WHY I’M AFRAID TO SAY WHAT I FEEL AND THINK.
This seems to be a reoccurring state in my life. After a lunch the other day with a woman friend who described much the same feelings in regards to her ability to say what she truly thinks with friends and family. She described it as the “party where she was “Uninvited”. I again found myself thinking about this in my own life.
Where does it start this guarding against revealing who you really are? Is it with the parent or parents who disapprove when you show anger or independence? Do we shut down the spontaneity of the real self because of fear of being abandoned by the caretaker who loves us. I have vague memories of my mother’s disapproving looks when I was behaving in what she thought was an inappropriate manner. Was I not washing my hands properly enough, was I embarrassing her in front of friends, was I sitting with my legs apart that only boys are allowed to do? Thousands of behaviors, thousands of fleeting thoughts as to whether or not those behaviors were acceptable. The shutting down becomes apparent in the way I talk, the way I walk, the way I hold my body.

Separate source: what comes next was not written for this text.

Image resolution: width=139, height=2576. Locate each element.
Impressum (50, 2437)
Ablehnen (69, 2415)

In a previous blog I described the end of a long term friendship, the cause being that I allowed myself freedom of expression. Yes,the possible loss of friendships are real if you make the decision to be who you really are. I have concluded that not many people really accept us for who we are. They, like our parents in childhood, want us to satisfy their expectations, their fantasy of what a friend, wife, mother or sister, should act like. Rarely does this expectation come anywhere close to what we really are if we allow ourselves free expression.
So, most of us change to meet others’ expectations. We monitor what we say, and how we behave with those we care about, we try to guess what they want. We become a “false self”. Even we don’t recognize who we are as the false self is not a good fit and is never comfortable. Some people develop full blown neurosis, some take legal or illegal drugs in order to allow the free expression that escapes during these drug induced states. A few brave people continue to feel the freedom that comes with believing that they have a right to exist with or without approval from a parent figure. They are risk takers and yes sometimes they embarrass us.
If you are reading this perhaps you are one of those who is at least aware that you have changed in some way to meet others’ expectations and that change has not served you well.
My first art teacher, an old man, 80 yrs at the time, said to me many times in regard to my art endeavor, “Be Brave” put the paint on the canvas, don’t worry whether someone else likes it or not. So, I’m Trying.